Wędrówka bez ślimaka. Ustroń

Nie żebym miał coś do Polski i Polaków, ale lubię raz w roku wyjechać do innego kraju. W te wakacje, dzięki covidowemu pierdolcowi, nie wyszło.

Udało się za to odwiedzić trzy niezbyt oddalone od Katowic miejscowości. Skupię się na Ustroniu, gdyż tam zaliczyliśmy stadion Kuźni Ustroń (więcej o klubie napisał Grzesiek Ziarkowski).

Nie udało nam się zobaczyć meczu lokalnej, czwartoligowej drużyny. Akurat grała (niedziela, 16:30) w Turzy Śląskiej, gdzie przyjęła w czapkę od tamtejszej Unii (2:0). Mniej więcej o tej godzinie byłem już w domu i kończyłem zbierać szczękę z podłogi po występie Son Heung-Mina i Harry’ego Kane’a w Southampton. Jeśli kogoś jakimś cudem ominął ten news, śpieszę donieść, że Koreańczyk zdobył cztery bramki, a Anglik przy wszystkich trafieniach byłego gracza HSV asystował i na do widzenia osobiście pokonał Alexa McCarthy’ego.

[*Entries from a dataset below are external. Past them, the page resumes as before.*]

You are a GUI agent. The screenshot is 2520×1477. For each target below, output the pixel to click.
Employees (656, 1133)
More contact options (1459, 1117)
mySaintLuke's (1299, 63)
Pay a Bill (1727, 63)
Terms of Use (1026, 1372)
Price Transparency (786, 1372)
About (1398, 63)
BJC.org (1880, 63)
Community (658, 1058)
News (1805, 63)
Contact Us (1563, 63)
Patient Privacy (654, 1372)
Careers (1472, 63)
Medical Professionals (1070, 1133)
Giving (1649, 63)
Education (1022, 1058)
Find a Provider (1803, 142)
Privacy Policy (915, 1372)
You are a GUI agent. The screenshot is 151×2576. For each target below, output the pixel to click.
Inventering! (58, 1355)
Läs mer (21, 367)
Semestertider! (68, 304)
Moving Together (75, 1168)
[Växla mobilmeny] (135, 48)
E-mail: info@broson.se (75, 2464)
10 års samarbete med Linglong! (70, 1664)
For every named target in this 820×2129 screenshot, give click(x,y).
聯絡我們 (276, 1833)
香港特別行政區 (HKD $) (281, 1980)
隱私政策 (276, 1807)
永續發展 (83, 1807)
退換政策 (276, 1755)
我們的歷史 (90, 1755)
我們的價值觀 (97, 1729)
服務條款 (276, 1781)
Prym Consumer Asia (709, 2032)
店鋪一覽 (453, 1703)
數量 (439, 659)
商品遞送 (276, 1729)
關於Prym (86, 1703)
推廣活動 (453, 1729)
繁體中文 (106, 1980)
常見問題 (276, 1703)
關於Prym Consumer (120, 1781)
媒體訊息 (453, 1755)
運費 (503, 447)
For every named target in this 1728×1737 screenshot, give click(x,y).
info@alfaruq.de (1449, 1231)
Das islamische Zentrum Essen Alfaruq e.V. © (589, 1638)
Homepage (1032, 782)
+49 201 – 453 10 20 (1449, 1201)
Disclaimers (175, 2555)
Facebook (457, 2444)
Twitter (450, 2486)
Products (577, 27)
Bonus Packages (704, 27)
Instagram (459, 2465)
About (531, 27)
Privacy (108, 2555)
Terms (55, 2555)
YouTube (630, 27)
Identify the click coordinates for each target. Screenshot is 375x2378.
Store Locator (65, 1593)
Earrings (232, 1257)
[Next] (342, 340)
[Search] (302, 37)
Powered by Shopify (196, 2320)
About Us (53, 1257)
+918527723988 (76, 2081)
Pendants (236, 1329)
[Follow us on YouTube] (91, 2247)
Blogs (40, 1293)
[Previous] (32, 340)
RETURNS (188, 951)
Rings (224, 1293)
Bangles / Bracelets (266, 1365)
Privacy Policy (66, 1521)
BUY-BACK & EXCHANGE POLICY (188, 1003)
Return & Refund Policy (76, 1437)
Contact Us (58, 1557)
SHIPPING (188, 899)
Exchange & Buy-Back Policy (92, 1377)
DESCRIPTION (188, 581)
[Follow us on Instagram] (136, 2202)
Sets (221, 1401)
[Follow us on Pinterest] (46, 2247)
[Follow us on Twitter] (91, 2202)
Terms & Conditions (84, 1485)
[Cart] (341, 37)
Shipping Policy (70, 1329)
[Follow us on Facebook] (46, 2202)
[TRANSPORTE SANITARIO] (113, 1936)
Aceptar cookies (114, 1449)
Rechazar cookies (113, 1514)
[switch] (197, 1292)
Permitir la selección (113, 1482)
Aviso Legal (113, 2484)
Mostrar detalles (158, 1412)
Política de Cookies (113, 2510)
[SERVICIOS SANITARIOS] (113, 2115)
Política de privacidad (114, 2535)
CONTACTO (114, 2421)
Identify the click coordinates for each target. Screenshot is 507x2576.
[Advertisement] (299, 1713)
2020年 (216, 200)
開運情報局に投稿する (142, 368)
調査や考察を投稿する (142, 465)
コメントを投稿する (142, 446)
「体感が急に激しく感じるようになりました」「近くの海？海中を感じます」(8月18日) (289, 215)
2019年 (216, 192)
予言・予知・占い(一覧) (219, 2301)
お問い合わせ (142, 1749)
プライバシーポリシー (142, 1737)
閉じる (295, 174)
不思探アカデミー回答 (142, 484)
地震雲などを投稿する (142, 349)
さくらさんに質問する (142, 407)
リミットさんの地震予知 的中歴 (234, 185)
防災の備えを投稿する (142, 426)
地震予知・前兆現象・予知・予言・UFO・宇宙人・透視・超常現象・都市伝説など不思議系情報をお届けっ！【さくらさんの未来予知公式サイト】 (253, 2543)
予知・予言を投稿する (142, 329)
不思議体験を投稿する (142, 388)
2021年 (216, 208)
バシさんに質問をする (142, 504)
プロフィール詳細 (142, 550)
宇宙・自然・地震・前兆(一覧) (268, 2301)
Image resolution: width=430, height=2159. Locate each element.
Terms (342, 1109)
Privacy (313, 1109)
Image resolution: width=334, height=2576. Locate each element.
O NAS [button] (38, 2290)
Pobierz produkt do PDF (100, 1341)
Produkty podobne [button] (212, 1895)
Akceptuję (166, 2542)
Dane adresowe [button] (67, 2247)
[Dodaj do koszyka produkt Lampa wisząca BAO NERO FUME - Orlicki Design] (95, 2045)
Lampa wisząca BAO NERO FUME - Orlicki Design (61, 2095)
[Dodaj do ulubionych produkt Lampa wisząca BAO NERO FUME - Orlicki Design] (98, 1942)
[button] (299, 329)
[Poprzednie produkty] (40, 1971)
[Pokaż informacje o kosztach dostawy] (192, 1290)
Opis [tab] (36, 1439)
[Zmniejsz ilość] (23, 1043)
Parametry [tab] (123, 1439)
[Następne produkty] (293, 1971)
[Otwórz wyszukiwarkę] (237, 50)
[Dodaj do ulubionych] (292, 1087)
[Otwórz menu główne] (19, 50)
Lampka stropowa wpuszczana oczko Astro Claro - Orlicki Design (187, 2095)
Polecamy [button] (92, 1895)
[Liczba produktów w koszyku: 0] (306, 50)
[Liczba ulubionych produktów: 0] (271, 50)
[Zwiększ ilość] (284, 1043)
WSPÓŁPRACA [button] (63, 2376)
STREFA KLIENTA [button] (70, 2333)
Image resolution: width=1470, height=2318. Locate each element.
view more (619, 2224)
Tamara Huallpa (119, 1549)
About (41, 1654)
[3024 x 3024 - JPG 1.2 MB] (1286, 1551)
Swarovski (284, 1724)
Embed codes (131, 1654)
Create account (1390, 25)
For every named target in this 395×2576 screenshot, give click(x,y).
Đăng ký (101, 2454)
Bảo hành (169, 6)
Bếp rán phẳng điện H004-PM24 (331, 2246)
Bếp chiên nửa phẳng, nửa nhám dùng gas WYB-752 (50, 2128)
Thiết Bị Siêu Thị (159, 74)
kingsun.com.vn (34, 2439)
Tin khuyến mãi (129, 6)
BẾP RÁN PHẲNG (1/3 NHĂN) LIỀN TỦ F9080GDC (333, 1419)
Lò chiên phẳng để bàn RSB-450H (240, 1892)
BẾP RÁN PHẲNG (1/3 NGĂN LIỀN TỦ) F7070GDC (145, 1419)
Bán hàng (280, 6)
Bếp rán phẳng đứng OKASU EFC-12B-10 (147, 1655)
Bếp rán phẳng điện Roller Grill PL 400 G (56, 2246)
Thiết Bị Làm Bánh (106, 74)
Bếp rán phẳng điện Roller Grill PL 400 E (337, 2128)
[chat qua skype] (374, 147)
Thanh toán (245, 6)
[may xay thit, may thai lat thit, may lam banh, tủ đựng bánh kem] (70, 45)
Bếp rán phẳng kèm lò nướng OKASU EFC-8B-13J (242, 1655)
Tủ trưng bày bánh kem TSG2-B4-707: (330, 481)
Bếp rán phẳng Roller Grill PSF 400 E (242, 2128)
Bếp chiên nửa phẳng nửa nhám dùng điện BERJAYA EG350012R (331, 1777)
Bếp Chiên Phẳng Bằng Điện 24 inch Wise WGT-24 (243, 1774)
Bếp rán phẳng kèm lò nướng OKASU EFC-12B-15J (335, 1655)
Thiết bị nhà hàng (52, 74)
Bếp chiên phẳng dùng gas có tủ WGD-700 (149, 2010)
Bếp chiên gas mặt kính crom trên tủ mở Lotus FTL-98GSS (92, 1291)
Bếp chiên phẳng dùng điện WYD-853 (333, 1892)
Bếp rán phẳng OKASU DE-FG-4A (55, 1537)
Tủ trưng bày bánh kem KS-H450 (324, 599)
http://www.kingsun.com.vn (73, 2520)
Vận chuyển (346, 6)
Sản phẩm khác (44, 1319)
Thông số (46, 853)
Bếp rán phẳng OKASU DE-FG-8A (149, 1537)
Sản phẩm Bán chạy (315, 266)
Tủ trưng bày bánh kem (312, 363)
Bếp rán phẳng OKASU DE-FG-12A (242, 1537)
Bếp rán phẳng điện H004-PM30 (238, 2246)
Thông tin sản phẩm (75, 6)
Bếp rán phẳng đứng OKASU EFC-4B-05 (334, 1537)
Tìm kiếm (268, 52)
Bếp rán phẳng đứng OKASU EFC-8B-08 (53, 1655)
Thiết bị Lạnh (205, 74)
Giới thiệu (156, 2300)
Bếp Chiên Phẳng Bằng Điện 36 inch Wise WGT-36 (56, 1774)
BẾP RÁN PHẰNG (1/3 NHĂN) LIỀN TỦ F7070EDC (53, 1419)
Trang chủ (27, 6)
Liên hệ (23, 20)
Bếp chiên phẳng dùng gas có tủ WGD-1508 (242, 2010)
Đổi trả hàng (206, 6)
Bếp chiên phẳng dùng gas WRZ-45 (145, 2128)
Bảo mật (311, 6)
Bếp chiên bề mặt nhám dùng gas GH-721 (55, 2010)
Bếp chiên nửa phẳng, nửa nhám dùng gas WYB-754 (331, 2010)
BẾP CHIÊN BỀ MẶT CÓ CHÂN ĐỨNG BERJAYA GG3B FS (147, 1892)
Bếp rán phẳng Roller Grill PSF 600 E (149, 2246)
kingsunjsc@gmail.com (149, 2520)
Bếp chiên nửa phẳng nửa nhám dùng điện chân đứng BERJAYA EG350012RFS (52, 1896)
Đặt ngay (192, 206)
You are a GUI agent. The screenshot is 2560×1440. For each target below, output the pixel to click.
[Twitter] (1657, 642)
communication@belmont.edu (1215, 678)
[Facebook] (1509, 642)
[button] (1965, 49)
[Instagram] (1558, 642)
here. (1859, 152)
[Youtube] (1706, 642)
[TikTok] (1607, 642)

Ale wróćmy do klubu mającego swą siedzibę przy ul. Sportowej 5. Obiekt Klubu Sportowego Kuźnia Ustroń prezentuje się bardzo ładnie. Dużym plusem były… czyste krzesełka. Dlaczego o tym wspominam? Niedawno byłem na meczu grającego w okręgówce Górnika 09 Mysłowice i tamtejsze siedziska były koszmarnie usyfione. Brud na nich pamiętał chyba czasy, gdy po mysłowickim boisku biegał Jerzy Wijas. Ale o Kocinie (tak się tu mówi na Górnika) więcej innym razem.

Jeśli ktoś z was będzie w Ustroniu, niech koniecznie sprawdzi sobie stadion Kuźni. I nie zraża się tymi moimi kiepskimi zdjęciami.

Samo miasto (czy raczej jego centrum), należące do powiatu cieszyńskiego, to królestwo kiczu. Cóż, taki urok miejscowości turystycznych. Ten kicz przynajmniej sympatyczny:

W karczmie „Wrzos”, też oazie nie najlepszego smaku, można się było napić dobrego piwa: koźlak, porter i maibock dały radę. Jeżeli chodzi o jedzenie, to w wielu knajpach Ustronia menu jest takie, że od samych nazw potraw można utyć. Szukając czegoś bezmięsnego, wyboru wielkiego nie masz, ale na pewno warto odwiedzić „Matecznik” (i pamiętać, żeby nie pić tamtejszego espresso).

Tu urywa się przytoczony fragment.